Robert Mundell, a Nobel prize winning Canadian economist at Columbia University and a specialist on trade,exchange rates and currencies has wisely critiqued the European central bank for allowing an overvalued exchange rate on the euro which has harmed growth in Europe and reinforced high unemployment. During an interview with Bloomberg news he also said he favoured quantitative easing by the ECB. Mundell’s support for this position is important and welcome.


About haroldchorneyeconomist

I am Professor of political economy at Concordia university in Montréal, Québec, Canada. I received my B.A.Hons (econ.&poli sci) from the University of Manitoba. I also completed my M.A. degree in economics there. Went on to spend two years at the London School of Economics as a Ph.D. student in economics and then completed my Ph.D. in political economy at the University of Toronto. Was named a John W.Dafoe fellow, a CMHC fellow and a Canada Council fellow. I also was named a Woodrow Wilson fellow in 1968 after completing my first class honours undergraduate degree. Worked as an economist in the area of education, labour economics and as the senior economist with the Manitoba Housing and Renewal Corporation for the Government of Manitoba from 1972 to 1978. I also have worked as an economic consultant for MDT socio-economic consultants and have been consulted on urban planning, health policy, linguistic duality and public sector finance questions by the governments of Manitoba, Saskatchewan,the cities of Regina and Saskatoon, Ontario and the Federal government of Canada. I have also been consulted by senior leaders of the British Labour party, MPs from the Progressive Conservative party, the Liberal party and the New Democrats on economic policy questions. Members of the Government of France under the Presidency of Francois Mitterand discussed my work on public sector deficits. I have also run for elected office at the municipal level. I first began to write about quantitative easing as a useful policy option during the early 1980s.
This entry was posted in austerity, balance of payments, business cycles, classical economics, European debt crisis, European unemployment, free trade and globalization, full employment, quantitative easing, unemployment and tagged , , , . Bookmark the permalink.

4 Responses to Robert Mundell, Columbia University economist criticizes overvalued euro which promotes unemployment and urges QE

  1. Very happy to stumble upon your blog, Professor! So I waste no time and ask you a question: can Euro be devalued without countries having to get out of the EMU or introducing parallel currencies?

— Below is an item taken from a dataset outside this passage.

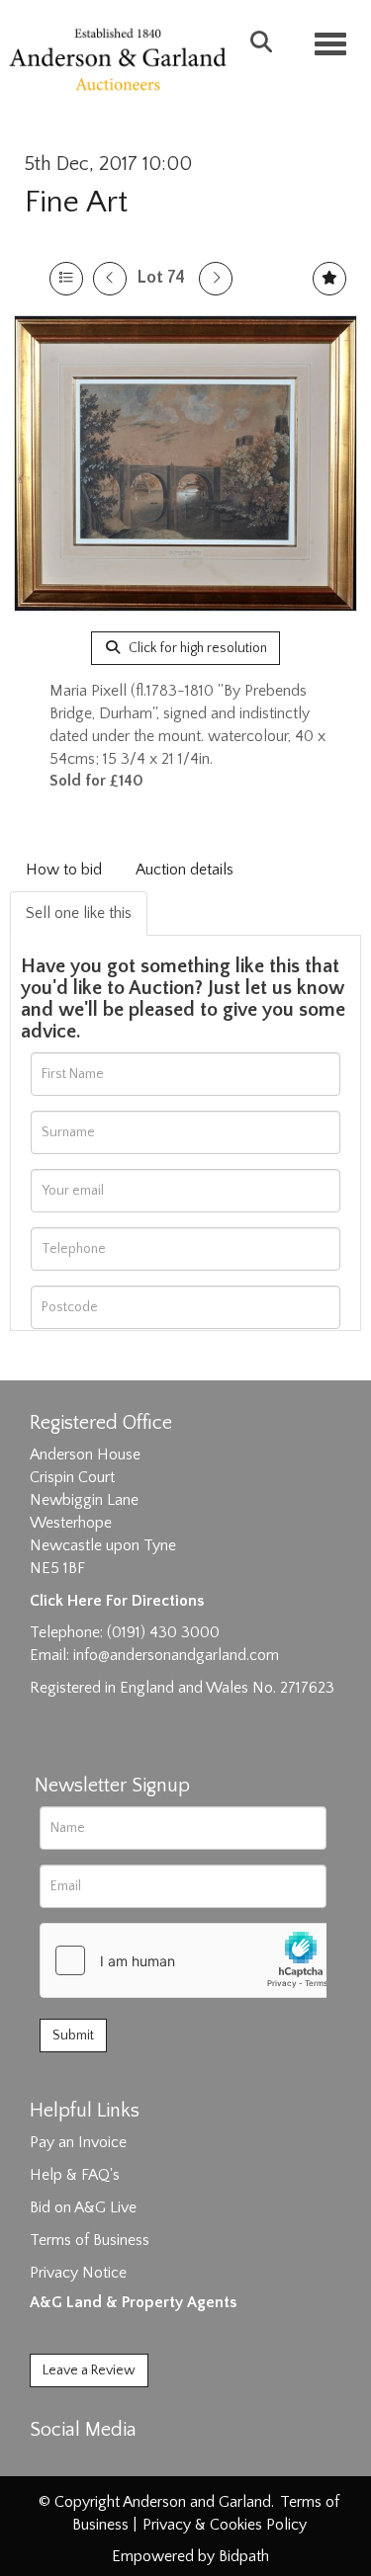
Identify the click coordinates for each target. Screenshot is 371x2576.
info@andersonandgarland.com (176, 1655)
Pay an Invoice (78, 2142)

    • Only if the European central bank lowers interest rates, undertakes quantitative easing or indicates it is trying for a more accommodating monetary policy. In current circumstances because of the global shock that has followed the crash in 2008 countries outside of the eurozone are tempted to use the strategy of a competitive devaluation via interest rate policy to increase their share of trade . But the proper strategy is to focus on unemployment reduction through targeting lower interest rates and financing stimulus at low interest rates. Exchange rates will then adjust accordingly.

      • Thank you for your reply! So do you think that if the ECB further cuts the interest rate (today at 0.75%) by bringing it to zero, this would shake up the European economy? What kind of measures would, in practice, bring a to an accommodating monetary policy? In my last post (A Suicidal Europe) I argue that austerity is killing our economy and I put forward the argument in favor of a EU fiscal policy. What’s your position on that?

  2. Well I definitely agree that monetary policy alone cannot do the job and that austerity is the wrong policy for the current circumstances. It will only deepen the crisis and push up unemployment rates. Europe needs as low interest rates as possible and a large well targeted stimulus program directed at regions where excessive unemployment prevails.the two policies together mutually reinforcing can push europe out of its recession and lower unemployment rates.